Tell your participants that If they have a common name (like, I don’t know ‘Chris Miles’) or share their name with someone famous (like my namesake in the cult British TV Show ‘Skins’), to add something after their name like their hometown, university or something related to their profession.
Icebreaker 2: What you want to get out of the sprint
So this one is less an icebreaker and more a task to get people in the right mindset for the design sprint.
Ask the participants to think about what they want to get out of the week. Then, have them add it next to their picture of the board.
Create a template (or use mine!)
You’ll need a template for your virtual whiteboard to successfully run the design sprint remotely.
I determined that reducing the amount of creating and amending both the group and myself would have to do would help the session run faster and smoother.

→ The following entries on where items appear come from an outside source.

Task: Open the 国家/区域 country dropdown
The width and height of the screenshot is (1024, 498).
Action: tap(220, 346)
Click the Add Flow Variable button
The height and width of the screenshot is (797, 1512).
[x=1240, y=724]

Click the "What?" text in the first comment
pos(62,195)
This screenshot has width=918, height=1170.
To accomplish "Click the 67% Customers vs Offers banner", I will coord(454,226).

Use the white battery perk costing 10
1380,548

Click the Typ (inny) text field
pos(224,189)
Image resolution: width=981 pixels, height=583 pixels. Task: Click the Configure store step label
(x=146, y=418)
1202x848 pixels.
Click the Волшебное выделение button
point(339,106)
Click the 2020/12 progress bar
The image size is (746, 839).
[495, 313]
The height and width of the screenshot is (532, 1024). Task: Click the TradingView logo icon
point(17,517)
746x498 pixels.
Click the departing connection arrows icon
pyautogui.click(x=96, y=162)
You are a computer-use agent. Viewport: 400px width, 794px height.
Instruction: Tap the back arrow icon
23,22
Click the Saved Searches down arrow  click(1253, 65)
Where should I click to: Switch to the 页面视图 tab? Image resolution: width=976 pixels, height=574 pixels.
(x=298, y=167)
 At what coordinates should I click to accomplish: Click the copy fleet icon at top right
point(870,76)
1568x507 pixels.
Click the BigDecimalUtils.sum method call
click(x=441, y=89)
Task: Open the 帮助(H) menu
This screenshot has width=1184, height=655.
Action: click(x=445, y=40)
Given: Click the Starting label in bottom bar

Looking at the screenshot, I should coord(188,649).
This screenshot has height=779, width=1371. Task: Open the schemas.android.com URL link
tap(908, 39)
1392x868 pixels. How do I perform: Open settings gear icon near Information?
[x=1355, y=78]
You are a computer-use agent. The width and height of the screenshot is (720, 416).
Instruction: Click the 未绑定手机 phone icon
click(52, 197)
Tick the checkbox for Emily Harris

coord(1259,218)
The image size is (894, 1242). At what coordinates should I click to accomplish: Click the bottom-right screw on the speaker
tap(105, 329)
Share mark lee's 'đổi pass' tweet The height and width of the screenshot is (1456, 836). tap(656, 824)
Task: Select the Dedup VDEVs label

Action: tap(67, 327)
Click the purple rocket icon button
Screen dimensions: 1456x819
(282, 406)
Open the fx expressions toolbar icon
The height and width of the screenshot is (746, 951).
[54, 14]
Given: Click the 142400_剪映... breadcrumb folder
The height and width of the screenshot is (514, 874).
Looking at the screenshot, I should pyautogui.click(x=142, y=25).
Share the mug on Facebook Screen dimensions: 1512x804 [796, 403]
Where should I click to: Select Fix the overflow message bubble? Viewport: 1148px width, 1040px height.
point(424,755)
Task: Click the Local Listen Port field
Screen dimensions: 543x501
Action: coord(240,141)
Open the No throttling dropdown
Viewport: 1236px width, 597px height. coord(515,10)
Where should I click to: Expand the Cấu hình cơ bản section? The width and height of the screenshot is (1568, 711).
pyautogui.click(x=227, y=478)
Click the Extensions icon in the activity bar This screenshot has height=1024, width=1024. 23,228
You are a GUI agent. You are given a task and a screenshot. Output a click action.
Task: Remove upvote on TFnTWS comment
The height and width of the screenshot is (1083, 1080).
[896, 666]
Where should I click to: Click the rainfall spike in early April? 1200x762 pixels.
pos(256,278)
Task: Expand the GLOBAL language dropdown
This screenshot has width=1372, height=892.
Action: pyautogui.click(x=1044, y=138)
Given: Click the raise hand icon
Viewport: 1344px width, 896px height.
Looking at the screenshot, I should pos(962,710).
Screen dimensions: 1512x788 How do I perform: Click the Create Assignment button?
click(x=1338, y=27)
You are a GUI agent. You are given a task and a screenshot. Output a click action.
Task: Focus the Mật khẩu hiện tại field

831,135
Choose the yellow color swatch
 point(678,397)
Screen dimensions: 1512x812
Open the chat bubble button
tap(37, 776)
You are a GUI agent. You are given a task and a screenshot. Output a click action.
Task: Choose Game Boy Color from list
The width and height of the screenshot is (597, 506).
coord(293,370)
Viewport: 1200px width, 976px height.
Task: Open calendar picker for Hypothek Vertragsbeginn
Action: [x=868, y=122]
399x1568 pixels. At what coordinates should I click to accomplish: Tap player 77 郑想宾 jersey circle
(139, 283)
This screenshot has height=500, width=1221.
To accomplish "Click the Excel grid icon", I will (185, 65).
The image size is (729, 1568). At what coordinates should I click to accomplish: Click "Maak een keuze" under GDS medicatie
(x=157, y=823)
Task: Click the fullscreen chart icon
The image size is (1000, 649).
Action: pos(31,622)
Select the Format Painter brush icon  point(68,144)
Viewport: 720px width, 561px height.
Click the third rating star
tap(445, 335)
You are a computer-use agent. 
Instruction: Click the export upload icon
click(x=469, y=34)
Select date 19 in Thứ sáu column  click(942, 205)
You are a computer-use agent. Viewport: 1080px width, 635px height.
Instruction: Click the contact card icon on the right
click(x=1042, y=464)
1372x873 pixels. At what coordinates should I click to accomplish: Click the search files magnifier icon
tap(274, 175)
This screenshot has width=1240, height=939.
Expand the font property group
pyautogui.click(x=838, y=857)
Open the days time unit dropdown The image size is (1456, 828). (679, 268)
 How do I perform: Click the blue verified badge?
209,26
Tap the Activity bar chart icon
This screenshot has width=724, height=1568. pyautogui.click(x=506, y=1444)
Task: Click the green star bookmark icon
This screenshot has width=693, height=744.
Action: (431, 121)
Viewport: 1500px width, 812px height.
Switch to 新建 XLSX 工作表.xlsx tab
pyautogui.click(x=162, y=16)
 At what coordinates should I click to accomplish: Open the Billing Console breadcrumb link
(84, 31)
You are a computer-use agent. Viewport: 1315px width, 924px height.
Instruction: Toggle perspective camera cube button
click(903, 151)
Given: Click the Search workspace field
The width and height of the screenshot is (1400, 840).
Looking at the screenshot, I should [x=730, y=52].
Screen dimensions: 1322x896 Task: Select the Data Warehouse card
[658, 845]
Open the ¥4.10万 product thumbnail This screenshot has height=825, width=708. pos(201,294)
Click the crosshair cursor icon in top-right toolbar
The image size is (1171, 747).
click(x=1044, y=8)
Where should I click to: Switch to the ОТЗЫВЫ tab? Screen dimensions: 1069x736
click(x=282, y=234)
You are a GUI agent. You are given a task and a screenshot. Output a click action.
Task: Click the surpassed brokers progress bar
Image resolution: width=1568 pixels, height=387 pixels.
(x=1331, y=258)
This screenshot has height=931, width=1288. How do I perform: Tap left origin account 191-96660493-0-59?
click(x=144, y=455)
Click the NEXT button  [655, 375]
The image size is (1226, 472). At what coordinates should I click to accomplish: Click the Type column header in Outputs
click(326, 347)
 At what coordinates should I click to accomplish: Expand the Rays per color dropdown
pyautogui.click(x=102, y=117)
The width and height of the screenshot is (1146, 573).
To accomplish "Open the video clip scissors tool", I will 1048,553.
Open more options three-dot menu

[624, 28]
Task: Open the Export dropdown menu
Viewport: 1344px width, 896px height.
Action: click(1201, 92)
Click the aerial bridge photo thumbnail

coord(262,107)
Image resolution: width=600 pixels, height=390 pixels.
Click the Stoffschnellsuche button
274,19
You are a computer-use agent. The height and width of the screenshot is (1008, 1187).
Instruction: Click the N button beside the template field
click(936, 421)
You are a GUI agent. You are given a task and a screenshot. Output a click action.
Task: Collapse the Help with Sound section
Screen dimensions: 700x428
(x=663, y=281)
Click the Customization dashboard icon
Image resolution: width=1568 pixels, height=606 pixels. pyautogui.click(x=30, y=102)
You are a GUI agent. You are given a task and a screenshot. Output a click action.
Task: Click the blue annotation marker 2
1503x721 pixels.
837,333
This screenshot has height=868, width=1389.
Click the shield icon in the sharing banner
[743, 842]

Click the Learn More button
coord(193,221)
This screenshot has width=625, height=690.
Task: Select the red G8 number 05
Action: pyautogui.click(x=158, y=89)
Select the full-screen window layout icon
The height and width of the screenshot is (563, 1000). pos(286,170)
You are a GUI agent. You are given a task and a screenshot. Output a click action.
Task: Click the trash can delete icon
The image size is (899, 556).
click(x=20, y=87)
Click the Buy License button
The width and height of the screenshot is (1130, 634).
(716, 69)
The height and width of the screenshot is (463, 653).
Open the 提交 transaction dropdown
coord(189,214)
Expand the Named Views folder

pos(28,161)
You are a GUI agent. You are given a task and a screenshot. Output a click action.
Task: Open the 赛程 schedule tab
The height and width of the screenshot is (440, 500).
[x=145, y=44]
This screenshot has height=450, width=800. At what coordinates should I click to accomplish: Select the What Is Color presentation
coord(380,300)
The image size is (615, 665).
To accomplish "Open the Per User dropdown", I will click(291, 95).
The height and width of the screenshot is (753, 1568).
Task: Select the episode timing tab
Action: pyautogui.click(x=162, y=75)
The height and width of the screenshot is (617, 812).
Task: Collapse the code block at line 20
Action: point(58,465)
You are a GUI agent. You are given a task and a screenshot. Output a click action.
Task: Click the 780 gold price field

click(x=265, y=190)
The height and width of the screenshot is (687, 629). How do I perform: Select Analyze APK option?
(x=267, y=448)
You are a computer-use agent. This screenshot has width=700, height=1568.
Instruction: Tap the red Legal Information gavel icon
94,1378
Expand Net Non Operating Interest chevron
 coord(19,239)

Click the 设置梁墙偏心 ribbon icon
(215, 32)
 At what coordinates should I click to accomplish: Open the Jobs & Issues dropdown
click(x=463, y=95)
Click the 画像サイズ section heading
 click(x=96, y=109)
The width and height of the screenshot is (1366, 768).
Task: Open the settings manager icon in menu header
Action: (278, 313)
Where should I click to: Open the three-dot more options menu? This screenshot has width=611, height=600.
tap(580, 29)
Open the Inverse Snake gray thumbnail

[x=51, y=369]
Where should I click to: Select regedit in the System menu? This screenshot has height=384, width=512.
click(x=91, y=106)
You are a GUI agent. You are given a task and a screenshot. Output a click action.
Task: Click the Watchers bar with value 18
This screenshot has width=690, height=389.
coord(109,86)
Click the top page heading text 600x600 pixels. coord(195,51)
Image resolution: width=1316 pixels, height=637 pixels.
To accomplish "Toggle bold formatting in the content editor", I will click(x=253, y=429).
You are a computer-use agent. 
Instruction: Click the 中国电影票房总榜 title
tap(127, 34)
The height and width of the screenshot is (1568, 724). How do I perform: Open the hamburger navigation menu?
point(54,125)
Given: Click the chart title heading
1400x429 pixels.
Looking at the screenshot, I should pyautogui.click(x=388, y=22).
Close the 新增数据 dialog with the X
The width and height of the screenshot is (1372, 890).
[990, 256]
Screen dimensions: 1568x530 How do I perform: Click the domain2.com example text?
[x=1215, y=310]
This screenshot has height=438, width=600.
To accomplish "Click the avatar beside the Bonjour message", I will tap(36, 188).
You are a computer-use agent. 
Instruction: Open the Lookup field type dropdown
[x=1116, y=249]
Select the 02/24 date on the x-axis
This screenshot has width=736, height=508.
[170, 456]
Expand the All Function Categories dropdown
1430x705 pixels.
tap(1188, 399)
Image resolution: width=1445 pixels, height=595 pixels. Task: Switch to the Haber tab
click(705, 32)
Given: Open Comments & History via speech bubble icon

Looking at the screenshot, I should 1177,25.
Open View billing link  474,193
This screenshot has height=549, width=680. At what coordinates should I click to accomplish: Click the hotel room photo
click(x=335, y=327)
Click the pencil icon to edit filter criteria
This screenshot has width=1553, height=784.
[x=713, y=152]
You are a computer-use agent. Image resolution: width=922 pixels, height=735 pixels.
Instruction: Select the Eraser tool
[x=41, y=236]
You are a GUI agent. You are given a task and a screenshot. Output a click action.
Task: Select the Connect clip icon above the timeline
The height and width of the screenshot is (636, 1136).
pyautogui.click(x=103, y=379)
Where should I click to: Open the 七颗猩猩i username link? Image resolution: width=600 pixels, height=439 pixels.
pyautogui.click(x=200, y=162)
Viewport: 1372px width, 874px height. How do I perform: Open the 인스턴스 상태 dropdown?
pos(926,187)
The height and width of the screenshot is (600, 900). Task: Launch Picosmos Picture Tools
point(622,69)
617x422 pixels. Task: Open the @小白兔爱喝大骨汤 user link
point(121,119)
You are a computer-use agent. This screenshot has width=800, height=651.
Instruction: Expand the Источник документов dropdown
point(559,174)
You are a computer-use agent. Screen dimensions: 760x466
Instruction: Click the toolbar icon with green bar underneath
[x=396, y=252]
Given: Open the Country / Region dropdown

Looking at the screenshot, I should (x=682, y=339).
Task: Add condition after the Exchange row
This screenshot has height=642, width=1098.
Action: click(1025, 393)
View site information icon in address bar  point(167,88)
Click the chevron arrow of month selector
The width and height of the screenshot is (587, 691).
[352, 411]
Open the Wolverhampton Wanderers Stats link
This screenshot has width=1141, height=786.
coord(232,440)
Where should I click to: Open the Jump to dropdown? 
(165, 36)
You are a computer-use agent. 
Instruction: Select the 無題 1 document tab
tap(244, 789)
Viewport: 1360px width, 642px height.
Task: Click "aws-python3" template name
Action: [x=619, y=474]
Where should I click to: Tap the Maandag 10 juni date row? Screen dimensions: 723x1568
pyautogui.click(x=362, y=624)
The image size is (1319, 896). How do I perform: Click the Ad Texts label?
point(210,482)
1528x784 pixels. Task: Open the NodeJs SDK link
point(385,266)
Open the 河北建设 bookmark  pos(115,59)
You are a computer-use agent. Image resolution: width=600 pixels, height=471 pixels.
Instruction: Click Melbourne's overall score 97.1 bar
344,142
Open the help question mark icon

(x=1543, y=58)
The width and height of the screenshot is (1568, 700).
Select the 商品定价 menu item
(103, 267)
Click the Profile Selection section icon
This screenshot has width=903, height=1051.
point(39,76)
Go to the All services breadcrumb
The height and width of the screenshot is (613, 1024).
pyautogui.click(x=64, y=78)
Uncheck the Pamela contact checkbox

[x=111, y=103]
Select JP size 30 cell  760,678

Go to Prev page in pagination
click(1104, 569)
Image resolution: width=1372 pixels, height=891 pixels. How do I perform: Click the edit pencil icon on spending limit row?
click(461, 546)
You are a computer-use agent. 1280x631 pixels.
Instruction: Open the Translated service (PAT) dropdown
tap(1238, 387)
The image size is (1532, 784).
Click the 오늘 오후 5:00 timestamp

I checked out the remote sprint guide on the Sprint Book website (which was added earlier this year) but there wasn’t anything for a five-day sprint or with as much detail as I was after, so I set about creating my own.
I took JustMad’s 4-day design sprint template as a starting point. It had detail for just day 1, day 2 and the interviews.
I added more detail for each day, tweaking explanations, adding more descriptions and attempting to make it ‘flow’ more. Once I’d cracked that, I created day 3 and day 4 from scratch.
As I mentioned earlier, I tried to minimise the amount of ‘fiddly’ editing the participants would have to do during the session, as well as having an easy way to reference what was coming up, and recapping what we’d already covered.
You can check out a view-only version of my template below. If you’d like an editable version to use for your own design sprints, just get in touch and I’d be happy to share it with you — it just has to be shared directly as I don’t have the premium version of Miro.
To run the sprint, simply follow the template, which includes a checklist for each day in the notes.
I’d love to hear your thoughts on the template and any key factors I might have missed.